We can plot this polynomial:

We can now easily determine the minimum of the polynomial $p$. It is:

\[\chi = \frac{1}{2} \frac{ f^\mathrm{ls}(a) * (b^2 - c^2) + f^\mathrm{ls}(b) * (c^2 - a^2) + f^\mathrm{ls}(c) * (a^2 - b^2) }{f^\mathrm{ls}(a) * (b - c) + f^\mathrm{ls}(b) * (c - a) + f^\mathrm{ls}(c) * (a - b)}.\]

We now use this $\chi$ to either replace $a$, $b$ or $c$ and distinguish between the following four scenarios:

  1. $\chi > b$ and $f^\mathrm{ls}(\chi) > f^\mathrm{ls}(b)$ $\implies$ we replace $c \gets \chi$,
  2. $\chi > b$ and $f^\mathrm{ls}(\chi) \leq f^\mathrm{ls}(b)$ $\implies$ we replace $a, b \gets b, \chi$,
  3. $\chi \leq b$ and $f^\mathrm{ls}(\chi) > f^\mathrm{ls}(b)$ $\implies$ we replace $a \gets \chi$,
  4. $\chi \leq b$ and $f^\mathrm{ls}(\chi) \leq f^\mathrm{ls}(b)$ $\implies$ we replace $b, c \gets \chi, b$.

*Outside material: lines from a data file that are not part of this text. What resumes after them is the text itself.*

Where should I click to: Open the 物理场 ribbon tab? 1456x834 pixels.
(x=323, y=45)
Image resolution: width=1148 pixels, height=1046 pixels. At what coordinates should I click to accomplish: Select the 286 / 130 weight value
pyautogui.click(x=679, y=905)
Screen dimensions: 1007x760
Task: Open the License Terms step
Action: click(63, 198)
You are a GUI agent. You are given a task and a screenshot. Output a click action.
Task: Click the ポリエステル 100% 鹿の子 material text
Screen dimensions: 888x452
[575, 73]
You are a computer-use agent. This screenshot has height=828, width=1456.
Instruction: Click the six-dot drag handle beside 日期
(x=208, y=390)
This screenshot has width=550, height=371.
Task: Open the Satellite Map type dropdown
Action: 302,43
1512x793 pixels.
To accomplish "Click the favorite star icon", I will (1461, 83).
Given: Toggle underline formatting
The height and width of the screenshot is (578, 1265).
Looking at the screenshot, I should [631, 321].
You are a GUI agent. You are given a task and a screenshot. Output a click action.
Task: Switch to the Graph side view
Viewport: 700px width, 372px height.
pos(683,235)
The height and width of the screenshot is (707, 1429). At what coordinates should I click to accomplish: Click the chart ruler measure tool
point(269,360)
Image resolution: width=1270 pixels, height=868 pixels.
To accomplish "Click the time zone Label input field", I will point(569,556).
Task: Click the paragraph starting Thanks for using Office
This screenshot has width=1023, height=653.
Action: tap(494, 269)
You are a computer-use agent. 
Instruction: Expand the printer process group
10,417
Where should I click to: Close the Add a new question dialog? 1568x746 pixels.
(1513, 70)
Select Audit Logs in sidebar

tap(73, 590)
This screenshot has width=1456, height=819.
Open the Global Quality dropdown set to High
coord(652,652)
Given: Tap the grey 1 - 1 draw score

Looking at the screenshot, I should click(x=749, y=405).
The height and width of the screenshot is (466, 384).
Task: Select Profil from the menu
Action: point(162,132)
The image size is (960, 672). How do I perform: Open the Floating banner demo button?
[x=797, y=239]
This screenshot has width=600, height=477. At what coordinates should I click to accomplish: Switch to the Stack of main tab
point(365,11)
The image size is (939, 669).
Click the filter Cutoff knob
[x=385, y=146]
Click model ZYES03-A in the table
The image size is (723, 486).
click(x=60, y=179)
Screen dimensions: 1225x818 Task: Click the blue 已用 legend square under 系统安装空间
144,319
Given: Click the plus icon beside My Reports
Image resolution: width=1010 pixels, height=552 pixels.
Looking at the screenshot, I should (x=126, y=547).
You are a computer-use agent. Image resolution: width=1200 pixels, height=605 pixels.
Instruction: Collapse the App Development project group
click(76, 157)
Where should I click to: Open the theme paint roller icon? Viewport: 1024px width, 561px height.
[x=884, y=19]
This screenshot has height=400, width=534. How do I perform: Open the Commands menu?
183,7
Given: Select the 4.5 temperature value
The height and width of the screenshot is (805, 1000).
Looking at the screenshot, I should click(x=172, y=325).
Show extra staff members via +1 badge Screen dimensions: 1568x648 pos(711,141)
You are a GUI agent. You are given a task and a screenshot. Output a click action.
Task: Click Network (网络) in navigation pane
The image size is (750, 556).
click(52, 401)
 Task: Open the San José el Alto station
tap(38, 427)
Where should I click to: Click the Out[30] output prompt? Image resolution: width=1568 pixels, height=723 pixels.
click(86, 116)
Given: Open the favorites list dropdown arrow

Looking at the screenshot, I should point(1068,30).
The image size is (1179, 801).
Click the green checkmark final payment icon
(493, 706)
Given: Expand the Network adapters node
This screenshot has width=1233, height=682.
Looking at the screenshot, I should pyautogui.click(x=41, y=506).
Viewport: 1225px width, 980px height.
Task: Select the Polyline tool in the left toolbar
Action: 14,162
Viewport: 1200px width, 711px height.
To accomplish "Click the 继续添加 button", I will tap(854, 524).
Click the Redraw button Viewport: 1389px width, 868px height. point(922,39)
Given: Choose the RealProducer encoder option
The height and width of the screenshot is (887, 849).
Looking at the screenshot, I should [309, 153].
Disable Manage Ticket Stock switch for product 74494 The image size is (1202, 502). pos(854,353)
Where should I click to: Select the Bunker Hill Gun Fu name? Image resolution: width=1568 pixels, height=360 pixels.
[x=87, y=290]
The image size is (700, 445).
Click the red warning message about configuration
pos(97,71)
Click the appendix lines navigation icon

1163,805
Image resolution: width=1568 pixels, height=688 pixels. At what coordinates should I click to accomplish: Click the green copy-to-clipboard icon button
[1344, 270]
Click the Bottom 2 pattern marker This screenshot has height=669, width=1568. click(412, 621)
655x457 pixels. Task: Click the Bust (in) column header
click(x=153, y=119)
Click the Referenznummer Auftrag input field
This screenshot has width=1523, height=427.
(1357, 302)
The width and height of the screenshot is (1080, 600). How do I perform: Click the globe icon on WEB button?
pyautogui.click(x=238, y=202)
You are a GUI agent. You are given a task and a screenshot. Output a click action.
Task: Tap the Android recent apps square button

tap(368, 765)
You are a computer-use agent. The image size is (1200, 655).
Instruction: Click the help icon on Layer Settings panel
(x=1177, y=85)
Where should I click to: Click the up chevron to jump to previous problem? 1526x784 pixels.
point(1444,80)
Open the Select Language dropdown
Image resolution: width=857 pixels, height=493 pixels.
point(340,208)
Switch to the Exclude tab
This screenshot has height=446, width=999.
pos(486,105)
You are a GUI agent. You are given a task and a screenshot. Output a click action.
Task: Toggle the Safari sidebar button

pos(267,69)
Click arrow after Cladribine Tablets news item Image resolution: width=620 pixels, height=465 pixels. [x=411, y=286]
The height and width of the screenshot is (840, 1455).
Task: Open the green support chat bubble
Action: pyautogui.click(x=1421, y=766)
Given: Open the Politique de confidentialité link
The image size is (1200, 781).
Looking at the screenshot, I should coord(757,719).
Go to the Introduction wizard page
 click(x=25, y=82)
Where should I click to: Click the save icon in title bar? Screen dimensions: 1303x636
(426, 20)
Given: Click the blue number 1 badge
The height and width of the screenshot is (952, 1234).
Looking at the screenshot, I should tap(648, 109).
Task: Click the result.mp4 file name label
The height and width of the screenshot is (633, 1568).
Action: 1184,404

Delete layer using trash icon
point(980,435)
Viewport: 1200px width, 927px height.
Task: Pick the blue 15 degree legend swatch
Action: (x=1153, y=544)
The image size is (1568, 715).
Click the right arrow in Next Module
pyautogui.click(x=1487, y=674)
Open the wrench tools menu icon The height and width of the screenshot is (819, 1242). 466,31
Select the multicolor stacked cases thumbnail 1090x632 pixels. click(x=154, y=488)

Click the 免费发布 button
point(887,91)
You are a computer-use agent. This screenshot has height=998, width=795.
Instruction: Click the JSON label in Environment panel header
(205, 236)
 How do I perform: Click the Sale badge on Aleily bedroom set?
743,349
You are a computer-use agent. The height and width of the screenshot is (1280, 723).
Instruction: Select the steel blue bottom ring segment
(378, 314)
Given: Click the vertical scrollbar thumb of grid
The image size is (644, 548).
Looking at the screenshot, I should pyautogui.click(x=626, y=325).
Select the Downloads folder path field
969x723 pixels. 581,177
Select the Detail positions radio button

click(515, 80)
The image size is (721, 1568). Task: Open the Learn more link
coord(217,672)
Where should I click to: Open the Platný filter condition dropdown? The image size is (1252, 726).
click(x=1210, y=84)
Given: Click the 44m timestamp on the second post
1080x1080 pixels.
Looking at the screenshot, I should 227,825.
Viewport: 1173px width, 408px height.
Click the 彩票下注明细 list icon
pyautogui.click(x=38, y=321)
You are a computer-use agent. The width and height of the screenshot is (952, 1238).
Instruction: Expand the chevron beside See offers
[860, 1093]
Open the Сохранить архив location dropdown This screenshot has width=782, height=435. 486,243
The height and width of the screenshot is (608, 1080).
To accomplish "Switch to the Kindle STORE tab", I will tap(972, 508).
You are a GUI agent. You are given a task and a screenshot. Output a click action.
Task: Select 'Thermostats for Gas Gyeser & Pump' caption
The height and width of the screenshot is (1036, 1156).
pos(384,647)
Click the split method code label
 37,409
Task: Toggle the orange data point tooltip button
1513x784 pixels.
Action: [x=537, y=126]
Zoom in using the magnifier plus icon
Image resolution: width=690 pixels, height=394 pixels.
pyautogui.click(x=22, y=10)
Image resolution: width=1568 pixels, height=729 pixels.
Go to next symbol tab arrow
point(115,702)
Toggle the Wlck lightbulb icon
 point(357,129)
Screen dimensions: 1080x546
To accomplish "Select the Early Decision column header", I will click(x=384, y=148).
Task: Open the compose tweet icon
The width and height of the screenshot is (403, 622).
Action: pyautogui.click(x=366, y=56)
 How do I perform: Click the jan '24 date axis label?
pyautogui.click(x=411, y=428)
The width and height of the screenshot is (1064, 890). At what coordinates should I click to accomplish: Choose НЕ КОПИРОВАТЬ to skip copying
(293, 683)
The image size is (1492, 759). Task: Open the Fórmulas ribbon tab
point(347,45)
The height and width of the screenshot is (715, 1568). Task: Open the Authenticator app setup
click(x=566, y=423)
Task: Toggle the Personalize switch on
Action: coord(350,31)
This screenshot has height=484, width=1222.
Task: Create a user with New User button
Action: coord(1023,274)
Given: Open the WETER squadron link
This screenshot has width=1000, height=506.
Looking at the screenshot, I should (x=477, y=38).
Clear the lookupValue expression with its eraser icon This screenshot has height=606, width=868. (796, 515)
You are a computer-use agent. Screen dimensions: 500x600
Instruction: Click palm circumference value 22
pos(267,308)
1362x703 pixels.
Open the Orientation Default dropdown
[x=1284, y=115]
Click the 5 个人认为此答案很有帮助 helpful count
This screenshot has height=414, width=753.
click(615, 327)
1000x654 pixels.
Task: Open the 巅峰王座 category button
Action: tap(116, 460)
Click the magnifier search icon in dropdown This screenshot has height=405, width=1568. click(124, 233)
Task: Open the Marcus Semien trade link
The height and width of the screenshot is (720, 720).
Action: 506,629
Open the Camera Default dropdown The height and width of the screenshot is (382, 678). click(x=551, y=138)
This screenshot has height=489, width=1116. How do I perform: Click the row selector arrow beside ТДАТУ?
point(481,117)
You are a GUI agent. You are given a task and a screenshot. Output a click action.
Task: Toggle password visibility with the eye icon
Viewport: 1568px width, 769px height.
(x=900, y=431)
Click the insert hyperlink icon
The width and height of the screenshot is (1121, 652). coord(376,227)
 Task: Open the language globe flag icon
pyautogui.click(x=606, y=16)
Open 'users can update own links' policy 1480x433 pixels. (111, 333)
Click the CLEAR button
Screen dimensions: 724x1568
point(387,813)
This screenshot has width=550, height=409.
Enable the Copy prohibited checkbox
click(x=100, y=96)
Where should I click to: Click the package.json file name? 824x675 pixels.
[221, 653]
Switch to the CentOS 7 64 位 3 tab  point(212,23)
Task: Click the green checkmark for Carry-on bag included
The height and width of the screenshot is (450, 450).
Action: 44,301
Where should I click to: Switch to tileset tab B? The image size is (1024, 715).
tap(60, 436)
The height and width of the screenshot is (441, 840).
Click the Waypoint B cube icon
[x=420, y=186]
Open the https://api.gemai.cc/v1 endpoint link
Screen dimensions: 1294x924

In our example we have the second case: $\chi$ is to the right of $b$ and $f^\mathrm{ls}(\chi)$ is less than $f(b)$. We therefore replace $a$ with $b$ and $b$ with $\chi$. The new approximation is the following one:

We again observe the second case. By again replacing $a, b \gets b, \chi$ we get:

No we observe the fourth case: $\chi$ is to the left of $b$ and $f^\mathrm{ls}(\chi)$ is below $f(b)$. Hence we replace $b, c \gets \chi, b.$ A successive iteration yields:

Info

After having computed $\chi$ we further either shift it to the left or right depending on whether $(c - b)$ or $(b - a)$ is bigger respectively. The shift is made by either adding or subtracting the constant $\varepsilon$.

Also see SimpleSolvers.DEFAULT_BIERLAIRE_ε.

  • 1These points further need to satisfy $f^\mathrm{ls}(a) > f^\mathrm{ls}(b) < f^\mathrm{ls}(c)$.